The Coast Guard this week released its funded FY ’17 research and development program that includes a number of new projects including ones to counter unmanned aircraft systems (UAS) in the maritime environment, and to address cyber vulnerabilities and threats to its surface and air assets.
All told the FY ’17 R&D portfolio includes 69 projects,10 of them new, spread across six focus areas: Aviation; C4ISR; Environment and waterways; Modeling and Simulation Center of Expertise; Surface; and Transition, innovation and analysis.
The Maritime Counter UAS project is slated to begin in October with collection of end user requirements followed by a Request for Information next June for counter UAS technology. A report on market research and preliminary counter UAS technology assessment is due in October 2017. In the spring of 2018 the Coast Guard’s Research and Development Center plans to issue an announcement of counter UAS demonstrations and then host demonstrations in late summer 2018 before issuing a final report in the fall of 2018.
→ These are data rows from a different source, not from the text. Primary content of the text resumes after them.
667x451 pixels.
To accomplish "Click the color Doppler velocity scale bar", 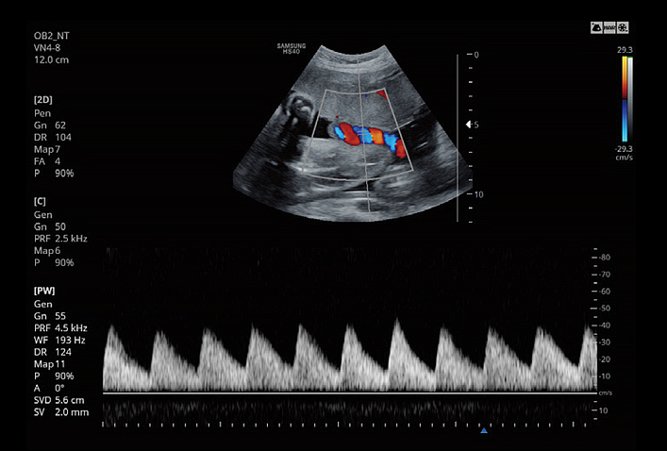I will [624, 99].
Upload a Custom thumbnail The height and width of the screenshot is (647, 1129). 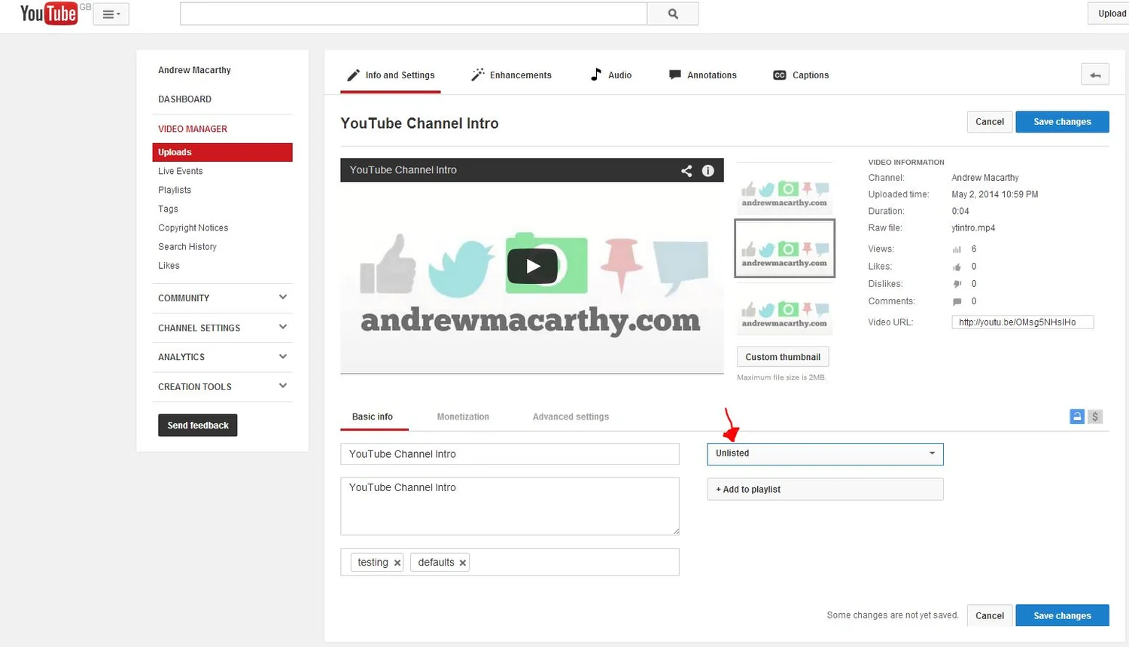tap(783, 356)
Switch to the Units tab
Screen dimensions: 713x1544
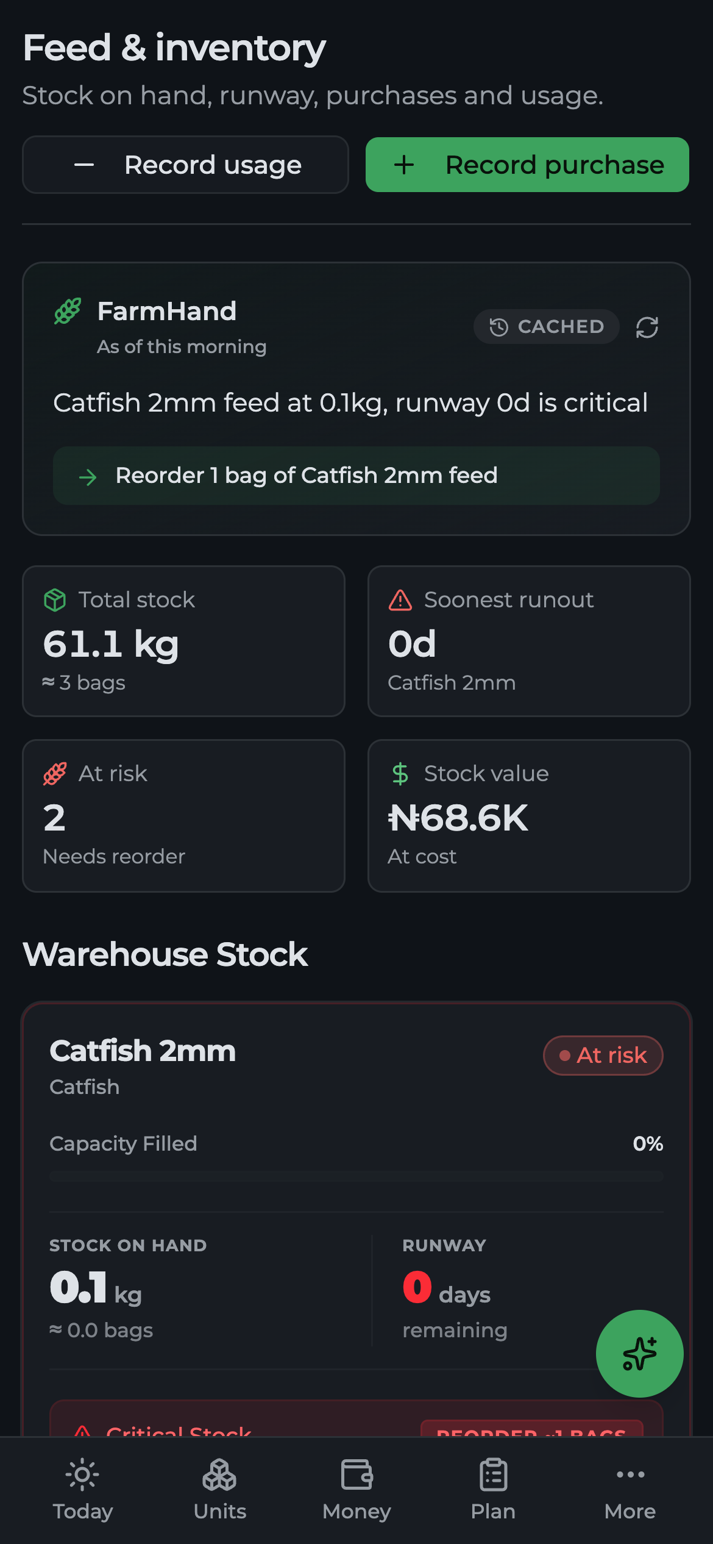tap(219, 1490)
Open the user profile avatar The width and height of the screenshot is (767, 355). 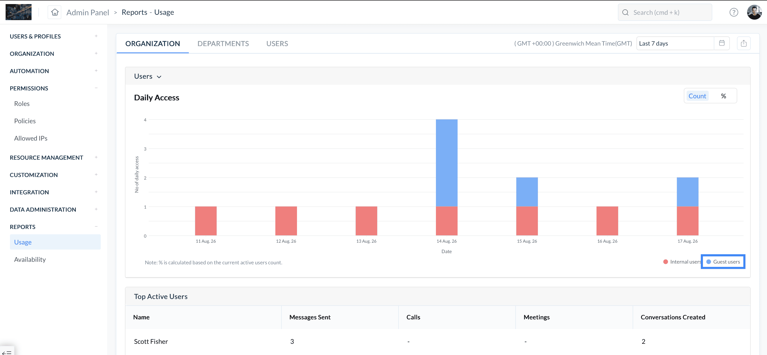[x=754, y=12]
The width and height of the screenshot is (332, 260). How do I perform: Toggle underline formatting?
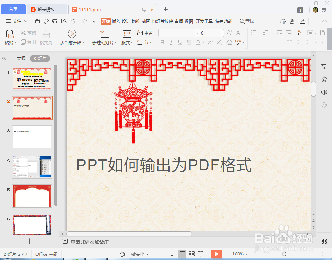(x=180, y=42)
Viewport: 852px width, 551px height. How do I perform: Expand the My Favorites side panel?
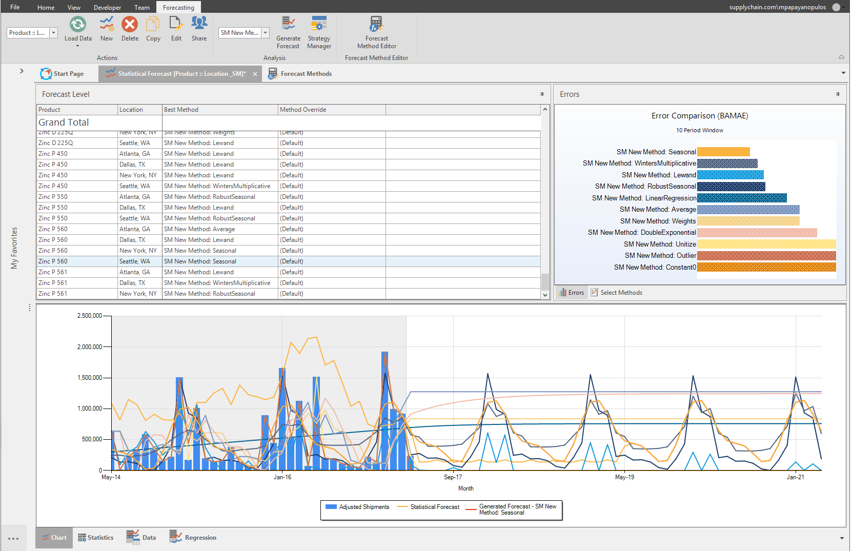[x=22, y=71]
The Cybersecurity Vulnerabilities, Threats, and Risk Mitigation Strategies for Coast Guard Surface and Air Assets project aims to help the service meet its mission objective of providing resistance and resilience to surface and air platforms. The project is scheduled to begin in October cyber security risk research and analysis for GPS, Automatic Identification System, and specific mission oriented systems dependent on position navigation and timing.
In 2017 the project will assess surface assets with a vulnerability report due in December that year and in 2018 an assessment of aviation assets will occur with a report due that May.
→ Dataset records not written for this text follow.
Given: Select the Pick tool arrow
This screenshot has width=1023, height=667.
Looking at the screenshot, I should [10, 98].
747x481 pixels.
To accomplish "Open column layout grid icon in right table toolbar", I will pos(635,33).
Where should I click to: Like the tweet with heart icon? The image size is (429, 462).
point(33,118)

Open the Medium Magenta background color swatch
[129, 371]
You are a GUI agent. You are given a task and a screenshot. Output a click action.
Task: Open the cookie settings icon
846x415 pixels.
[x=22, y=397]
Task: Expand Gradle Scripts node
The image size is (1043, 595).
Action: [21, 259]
New projects also include modeling for mass migration and distress calls from mariners using cell phones instead of radios.
“Mass Migration Modeling and Analysis is an important upcoming project,” Burt Macesker, executive director of the Coast Guard Research and Development Center, said in a statement. With more migrants attempting to enter the United States by water, “There is the potential for mass migrations due to changing political circumstances, natural disaster and other causes, and the Coast Guard will look to innovative modeling and simulation to enhance contingency planning and tactical to deal with that if it happens.”
The mass migration project originally began in 2014 but was put on hold the following year. It is scheduled to restart in October with development of models for the Florida Straits and Mona Pass with playbooks for each due in 2017.
With the Cell Phone Location Search and Rescue project, which will also begin this fall, the Coast Guard wants to document functional requirements and assess existing geo-locating systems and conduct demonstrations of potential solutions in 2017. The program will also examine the ability of Coast Guard air and surface assets to locate cell phone signals from distressed mariners.
Some of the other new projects include an ice condition risk assessment tool, corrosion control and monitoring, a tool for navigational safety risk modeling and analysis, technology demonstration of inertial navigation systems, and a library of visual, night vision goggles, radar, and thermal detection signatures.